Back in 1950, weather forecasting took a massive leap forward. Researchers used the first ever programmable computer, ENIAC, to crunch numbers and solve equations that described how weather behaves. This was the start of a digital revolution in weather forecasting. Fast forward more than 70 years, and we’ve made some serious progress. Thanks to improvements in computing power and the models we use, our weather forecasts have become more accurate over time. In fact, a 7-day forecast today is about as accurate as a 5-day forecast back in 2000, and a 3-day forecast in 1980. That might not sound like a big deal, but it’s actually pretty impressive. Every extra day of accurate forecasting is valuable. It helps with things like logistics planning, disaster management, agriculture, and energy production. It’s a “quiet” revolution that has made a huge difference in our lives, saving lives and creating economic value in many sectors.
But now, we’re on the brink of another revolution in weather forecasting. And this time, it’s fueled by advances in machine learning. Instead of relying on hard-coded equations, the idea is to use algorithms that can learn from huge amounts of past weather data. The concept of using machine learning in weather forecasting has been around since 2018, but it’s really taken off in the last couple of years. Several large machine learning models have shown that they can rival the performance of the best physics-based models. For example, Google’s MetNet has demonstrated state-of-the-art regional weather forecasting capabilities, while Google DeepMind’s GraphCast can make global predictions at a competitive level. The great thing about these machine learning methods is that once they’re trained, they can create forecasts in just minutes using inexpensive hardware. In contrast, traditional weather forecasts require powerful supercomputers that run for hours every day. Machine learning opens up a world of possibilities for the weather forecasting community.

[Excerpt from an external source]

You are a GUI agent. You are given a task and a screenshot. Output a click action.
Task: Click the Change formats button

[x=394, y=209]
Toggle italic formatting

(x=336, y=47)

And that’s not all. Leading weather forecasting centers, like the European Centre for Medium-Range Weather Forecasts (ECMWF) and the National Oceanic and Atmospheric Administration (NOAA), have also recognized the potential of machine learning. They’re investing in it and developing strategies to take advantage of this technology. But in order to make sure that machine learning models are trustworthy and optimized for the right goals, it’s crucial to evaluate them. Evaluating weather forecasts is no easy task because it’s a complex problem with many different aspects. Different users have different needs. For example, renewable energy producers care about wind speeds and solar radiation, while crisis response teams are concerned about storms and heat waves. There’s no single metric that can tell us what a “good” weather forecast is. The evaluation process has to take into account the multi-faceted nature of weather and its applications. On top of that, differences in evaluation setups can make it difficult to compare models. That’s why having a fair and reproducible way to evaluate and compare different methodologies is so important.
That brings us to WeatherBench 2 (WB2). WB2 is an update to the original benchmark that was published in 2020. Its goal is to accelerate the progress of data-driven weather models by providing a trusted and reproducible framework for evaluation. The official website of WB2 contains scores from several state-of-the-art models, including models from Google and other organizations. It also includes forecasts from traditional weather models, so we can compare and see how the new machine learning models stack up against the best physics-based models. WB2 also provides an open-source evaluation framework that makes it easier to evaluate forecasts. Weather forecast data at high resolutions can be computationally challenging, so the evaluation code is built on Apache Beam to distribute the computation and make it more efficient.
But the evaluation process doesn’t stop there. We’re constantly looking for ways to improve. We’re adding more data and metrics to the benchmark. We want to include station observations, better precipitation datasets, and even explore nowcasting and subseasonal-to-seasonal predictions. WeatherBench 2 is just the starting point, and we’re excited to see how it can aid researchers in developing the next generation of weather forecasting models.